INFORMATION GIVEN:
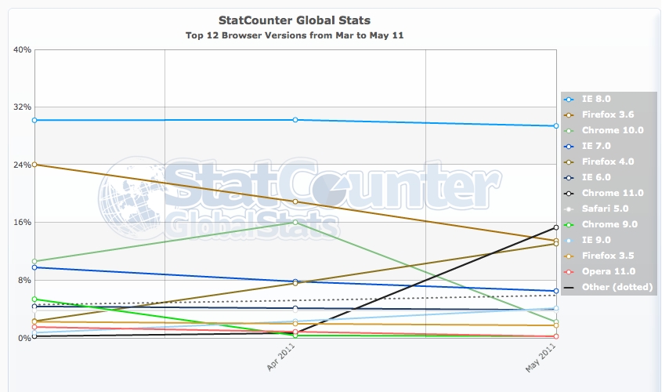The width and height of the screenshot is (669, 392).
Task: Click the Chrome 11.0 legend marker icon
Action: point(570,193)
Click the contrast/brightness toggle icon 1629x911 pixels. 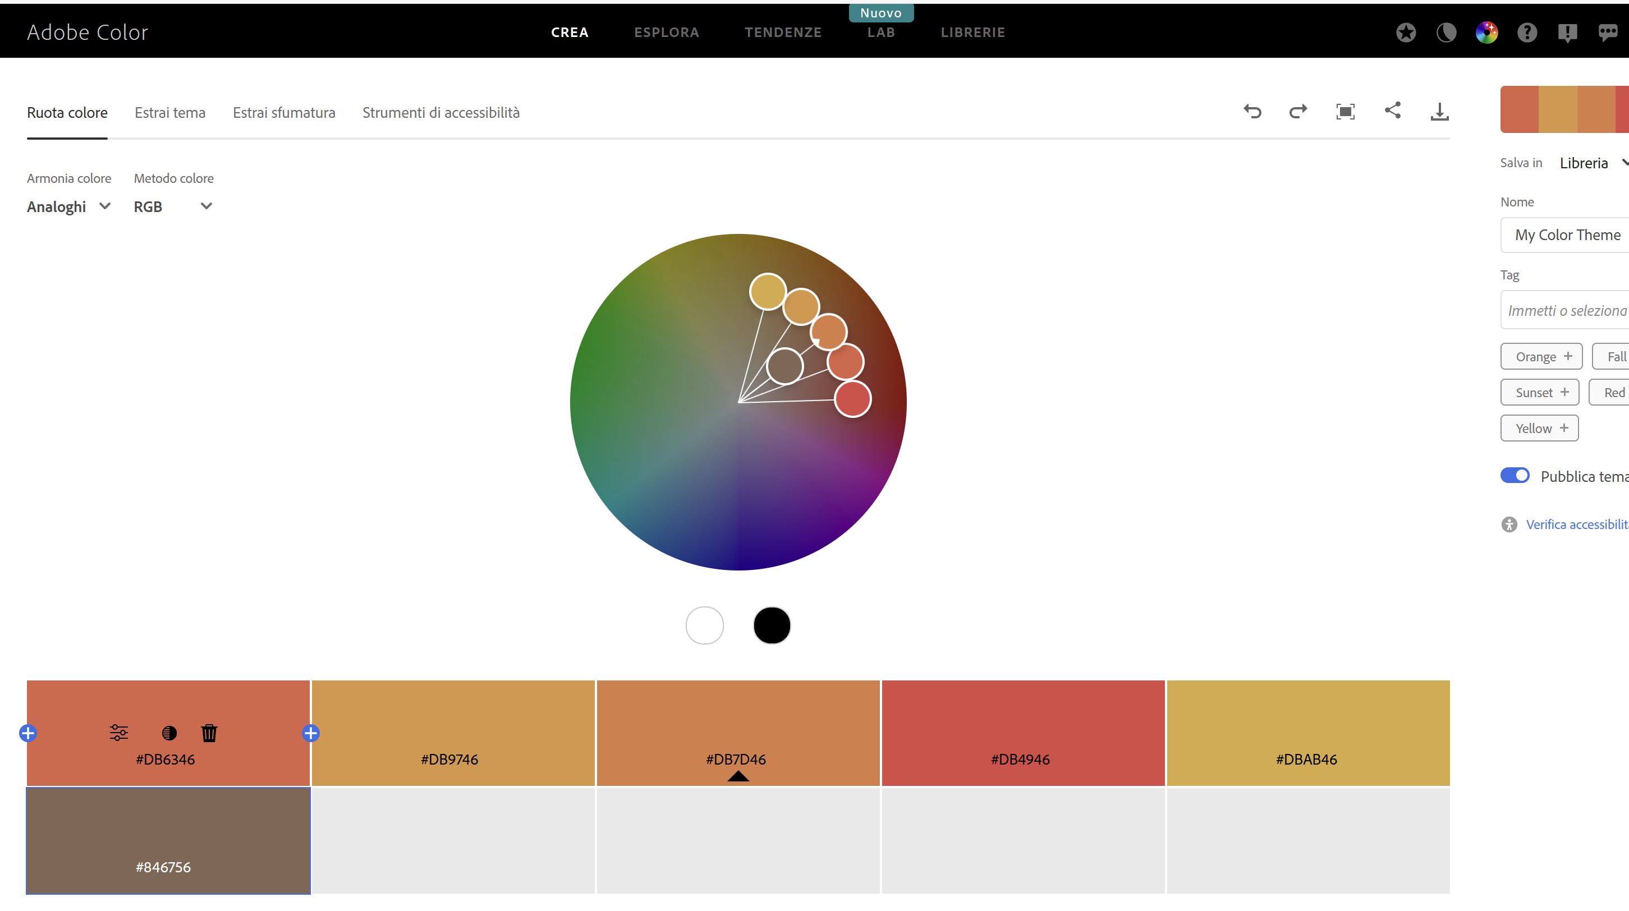point(168,733)
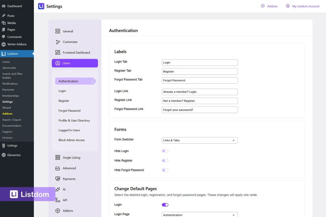Toggle Hide Register on
The image size is (326, 217).
pyautogui.click(x=165, y=160)
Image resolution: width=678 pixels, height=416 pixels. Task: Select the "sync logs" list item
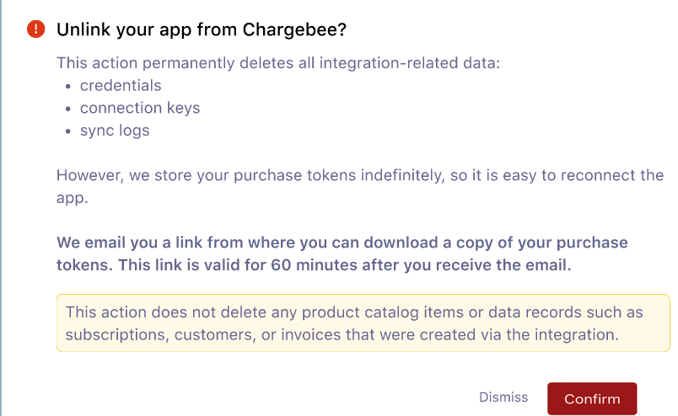coord(115,131)
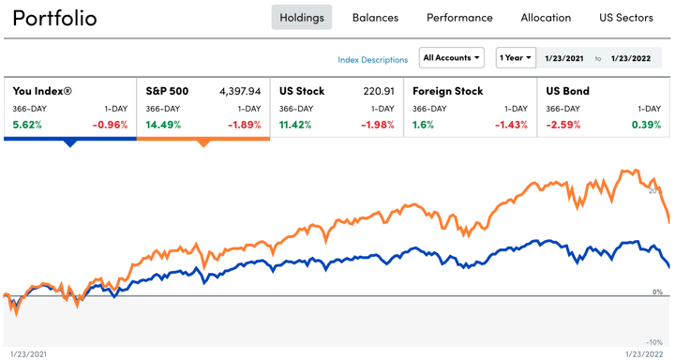
Task: View the US Sectors tab
Action: pyautogui.click(x=626, y=18)
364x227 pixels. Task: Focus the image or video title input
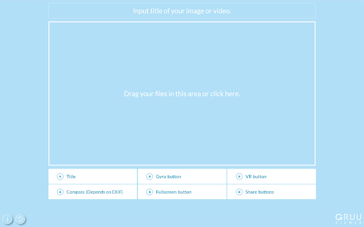[182, 11]
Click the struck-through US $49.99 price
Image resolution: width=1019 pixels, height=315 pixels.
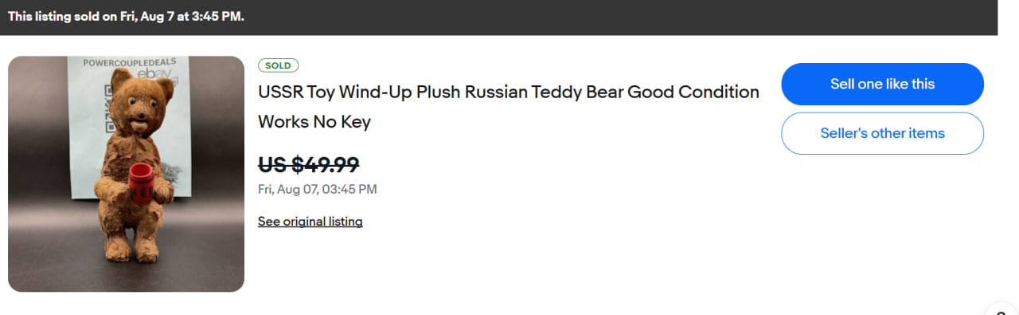click(x=309, y=164)
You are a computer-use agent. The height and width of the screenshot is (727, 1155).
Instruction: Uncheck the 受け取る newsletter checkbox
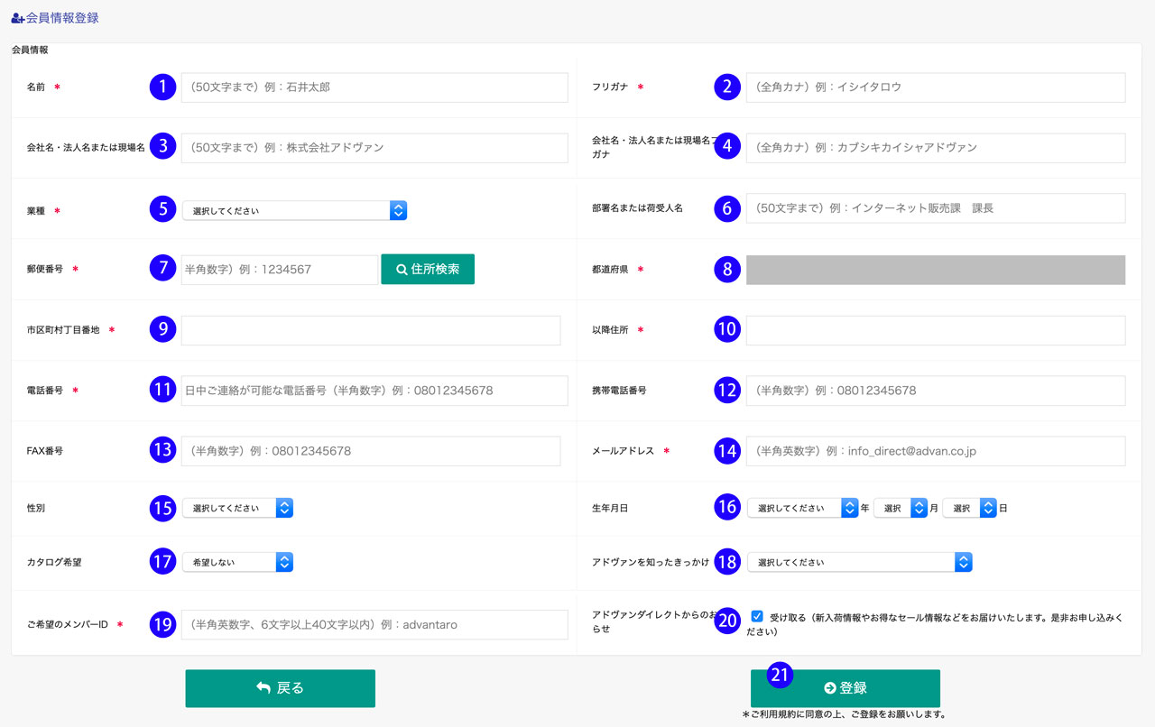click(x=757, y=616)
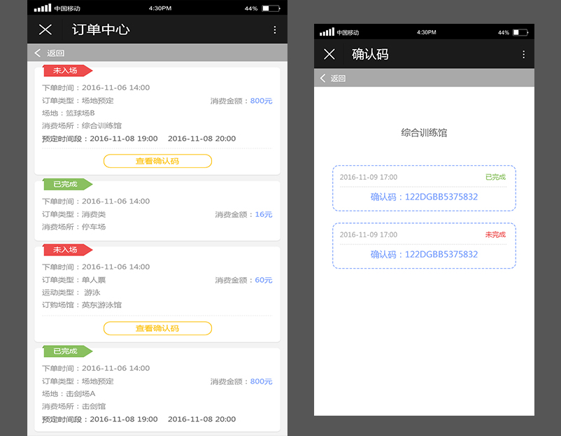Tap the back chevron on 订单中心 screen
This screenshot has width=561, height=436.
[38, 53]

AIM OF THE EXERCISE:
Write out exactly the lines running from the one with "Image resolution: width=1019" through the end of the material, both ends included, while leaving the pictures out.

SOLVED EXERCISE:
Image resolution: width=1019 pixels, height=315 pixels.
click(x=309, y=164)
You are a computer-use agent. The height and width of the screenshot is (727, 1155).
Instruction: Uncheck the 受け取る newsletter checkbox
click(x=757, y=616)
Tap the back chevron on 订单中心 screen
This screenshot has width=561, height=436.
[38, 53]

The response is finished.